Come forse ricorda chi ha avuto occasione di seguire un mio speech oppure una mia lezione sul Service Design, apro quasi sempre con una frase che lo spiega con l'esempio del bar e del caffè: "Quando avete due bar che vendono lo stesso caffè allo stesso prezzo...".

Beh, ieri ho avuto una nuova dimostrazione di quanto corretto sia come esempio, nella sua apparente semplicità.

Giorni fa ero a Cerveteri di passaggio, siamo entrati al "Bar Centrale" per un caffè, o meglio tre caffè: "Uno corto, uno lungo ed uno Hag". Il destinatario del caffè corto (quello lungo era il mio) ha chiesto se potesse usare la toilette. Il barista ha risposto di sì, scusandosi per la serratura rotta dell'antibagno.

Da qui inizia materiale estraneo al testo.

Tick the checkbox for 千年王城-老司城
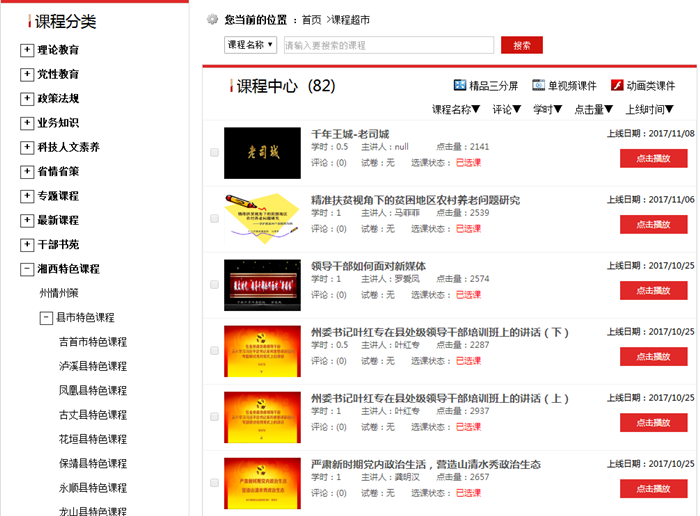 click(x=214, y=153)
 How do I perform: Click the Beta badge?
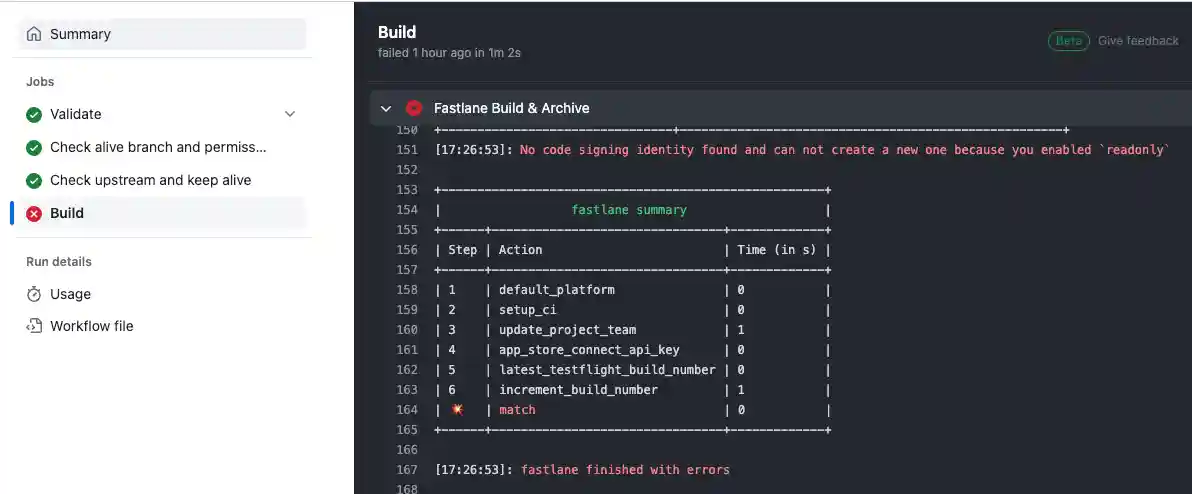pyautogui.click(x=1069, y=41)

I caffè sono arrivati (ottimo il mio lungo, tra l'altro) buono l'Hag (così mi ha detto chi l'ha bevuto) e quello corto era ancora sul bancone in attesa del ritorno dalla toilette. Dopo meno di 10 secondi che il caffè corto era sul bancone, il barista ha coperto la tazzina con un secondo piattino, per tenerlo caldo. Una attenzione che non vedevo da almeno una ventina d'anni e che mi ha ovviamente colpito.

La prossima volta che comincerò una conversazione in pubblico, potrò citare un bar con nome e cognome, non due bar generici.

PS: Dopo il caffè ho usato la toilette pure io: la porta dell'antibagno aveva effettivamente la serratura guasta, ma il bagno l'aveva funzionante ed era in perfetto ordine e pulizia.